BEGIN SELECTED PASSAGE

AWK

AWK

Attribute Value

Goal

Expert AWK for data processing

Interest Link

Systems Tools > Text Processing

Status

In Progress

Documentation

Codex awk section, domus-linux-ops awk-mastery

Skill Areas

Area Description Status

Field Processing

$1, $2, $NF, FS, OFS

[x] Proficient

Patterns

/regex/, ranges, BEGIN/END

[x] Proficient

Variables

Built-in (NR, NF, FILENAME)

[x] Proficient

Arrays

Associative arrays, loops

[ ] In Progress

Functions

User-defined, string, math

[ ] In Progress

Multi-file

FNR, FILENAME patterns

[ ] In Progress

Field Extraction

# Default: whitespace delimiter
awk '{print $1}' file                    # First field
awk '{print $1, $3}' file                # Fields 1 and 3
awk '{print $NF}' file                   # Last field
awk '{print $(NF-1)}' file               # Second to last

# Custom delimiter
awk -F':' '{print $1}' /etc/passwd       # Colon separated
awk -F',' '{print $2}' data.csv          # CSV
awk -F'\t' '{print $1}' data.tsv         # Tab separated
awk -F'[,;:]' '{print $1}' file          # Multiple delimiters

# Output field separator
awk -F':' -v OFS=',' '{print $1, $3, $6}' /etc/passwd

# Field range (print fields 2 through 5)

END SELECTED PASSAGE
BEGIN ROWS

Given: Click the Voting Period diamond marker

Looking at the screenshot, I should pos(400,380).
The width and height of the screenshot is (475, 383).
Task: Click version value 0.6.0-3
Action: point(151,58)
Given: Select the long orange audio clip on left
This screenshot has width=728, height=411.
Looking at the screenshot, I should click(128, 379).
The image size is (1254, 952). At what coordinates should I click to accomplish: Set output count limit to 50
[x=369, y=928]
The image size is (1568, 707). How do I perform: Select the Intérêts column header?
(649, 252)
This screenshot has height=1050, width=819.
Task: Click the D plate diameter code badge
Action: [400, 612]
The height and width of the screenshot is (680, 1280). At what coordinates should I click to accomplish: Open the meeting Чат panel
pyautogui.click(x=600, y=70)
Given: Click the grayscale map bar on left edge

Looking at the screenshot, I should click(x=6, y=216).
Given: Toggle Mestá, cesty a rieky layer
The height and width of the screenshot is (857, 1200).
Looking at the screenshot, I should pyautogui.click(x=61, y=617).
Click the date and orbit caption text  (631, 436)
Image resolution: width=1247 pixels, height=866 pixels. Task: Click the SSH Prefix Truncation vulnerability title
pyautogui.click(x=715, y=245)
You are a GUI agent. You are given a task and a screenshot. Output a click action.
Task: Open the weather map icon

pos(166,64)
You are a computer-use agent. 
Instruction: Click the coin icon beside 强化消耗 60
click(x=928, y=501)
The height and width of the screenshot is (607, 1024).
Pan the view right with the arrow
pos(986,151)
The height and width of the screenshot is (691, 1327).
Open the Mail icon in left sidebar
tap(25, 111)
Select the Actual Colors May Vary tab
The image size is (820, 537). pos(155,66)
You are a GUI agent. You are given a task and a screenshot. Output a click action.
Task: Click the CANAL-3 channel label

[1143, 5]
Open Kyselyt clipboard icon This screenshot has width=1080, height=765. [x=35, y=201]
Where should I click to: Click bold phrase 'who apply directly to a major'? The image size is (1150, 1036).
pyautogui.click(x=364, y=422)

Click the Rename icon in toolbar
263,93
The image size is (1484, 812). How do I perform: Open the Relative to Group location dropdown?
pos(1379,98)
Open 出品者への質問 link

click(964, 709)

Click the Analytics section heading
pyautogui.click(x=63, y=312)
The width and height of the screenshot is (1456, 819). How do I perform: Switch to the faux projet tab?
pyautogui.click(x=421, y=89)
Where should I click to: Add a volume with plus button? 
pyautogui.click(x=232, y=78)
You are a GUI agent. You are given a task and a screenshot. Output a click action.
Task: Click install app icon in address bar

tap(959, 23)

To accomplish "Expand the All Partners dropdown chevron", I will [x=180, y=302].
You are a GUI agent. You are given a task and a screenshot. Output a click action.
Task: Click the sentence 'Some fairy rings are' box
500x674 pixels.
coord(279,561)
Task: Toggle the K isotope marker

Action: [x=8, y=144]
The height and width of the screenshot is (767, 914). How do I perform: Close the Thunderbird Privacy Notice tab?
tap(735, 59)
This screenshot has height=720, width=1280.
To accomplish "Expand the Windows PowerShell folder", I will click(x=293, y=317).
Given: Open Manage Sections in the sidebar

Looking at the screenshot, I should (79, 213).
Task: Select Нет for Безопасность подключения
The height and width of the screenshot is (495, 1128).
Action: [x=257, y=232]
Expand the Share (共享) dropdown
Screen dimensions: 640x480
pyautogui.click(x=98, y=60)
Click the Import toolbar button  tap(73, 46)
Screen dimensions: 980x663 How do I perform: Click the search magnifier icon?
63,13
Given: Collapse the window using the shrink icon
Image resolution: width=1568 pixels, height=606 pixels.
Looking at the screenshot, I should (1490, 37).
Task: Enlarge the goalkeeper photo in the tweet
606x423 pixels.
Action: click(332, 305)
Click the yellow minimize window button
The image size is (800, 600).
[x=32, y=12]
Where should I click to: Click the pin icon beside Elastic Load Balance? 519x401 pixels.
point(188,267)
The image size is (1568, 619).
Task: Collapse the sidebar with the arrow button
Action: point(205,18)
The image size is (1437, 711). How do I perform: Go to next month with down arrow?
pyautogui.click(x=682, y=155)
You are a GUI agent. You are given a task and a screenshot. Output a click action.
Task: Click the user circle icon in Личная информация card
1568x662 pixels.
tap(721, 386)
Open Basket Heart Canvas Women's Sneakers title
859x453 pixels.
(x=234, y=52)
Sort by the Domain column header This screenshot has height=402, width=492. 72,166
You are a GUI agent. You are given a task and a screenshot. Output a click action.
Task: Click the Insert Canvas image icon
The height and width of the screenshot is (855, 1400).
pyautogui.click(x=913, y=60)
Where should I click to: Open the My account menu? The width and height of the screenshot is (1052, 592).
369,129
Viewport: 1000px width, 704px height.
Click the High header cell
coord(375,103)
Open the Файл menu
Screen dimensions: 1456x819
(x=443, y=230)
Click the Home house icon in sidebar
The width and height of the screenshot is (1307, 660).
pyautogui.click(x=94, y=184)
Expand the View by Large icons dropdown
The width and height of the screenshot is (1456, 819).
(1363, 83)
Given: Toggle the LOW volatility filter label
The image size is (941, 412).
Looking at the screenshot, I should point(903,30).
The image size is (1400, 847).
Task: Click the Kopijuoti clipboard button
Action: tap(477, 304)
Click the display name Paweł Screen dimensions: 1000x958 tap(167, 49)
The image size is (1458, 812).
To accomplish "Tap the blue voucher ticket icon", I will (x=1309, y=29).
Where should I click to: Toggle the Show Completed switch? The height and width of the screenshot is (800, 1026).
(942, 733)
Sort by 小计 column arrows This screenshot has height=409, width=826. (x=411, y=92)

END ROWS

GOAL:
Retype the entire AWK page above, keeping every line and character unchanged. The items were taken from a different source than the AWK page.

RESULT BELOW:
AWK

AWK

Attribute Value

Goal

Expert AWK for data processing

Interest Link

Systems Tools > Text Processing

Status

In Progress

Documentation

Codex awk section, domus-linux-ops awk-mastery

Skill Areas

Area Description Status

Field Processing

$1, $2, $NF, FS, OFS

[x] Proficient

Patterns

/regex/, ranges, BEGIN/END

[x] Proficient

Variables

Built-in (NR, NF, FILENAME)

[x] Proficient

Arrays

Associative arrays, loops

[ ] In Progress

Functions

User-defined, string, math

[ ] In Progress

Multi-file

FNR, FILENAME patterns

[ ] In Progress

Field Extraction

# Default: whitespace delimiter
awk '{print $1}' file                    # First field
awk '{print $1, $3}' file                # Fields 1 and 3
awk '{print $NF}' file                   # Last field
awk '{print $(NF-1)}' file               # Second to last

# Custom delimiter
awk -F':' '{print $1}' /etc/passwd       # Colon separated
awk -F',' '{print $2}' data.csv          # CSV
awk -F'\t' '{print $1}' data.tsv         # Tab separated
awk -F'[,;:]' '{print $1}' file          # Multiple delimiters

# Output field separator
awk -F':' -v OFS=',' '{print $1, $3, $6}' /etc/passwd

# Field range (print fields 2 through 5)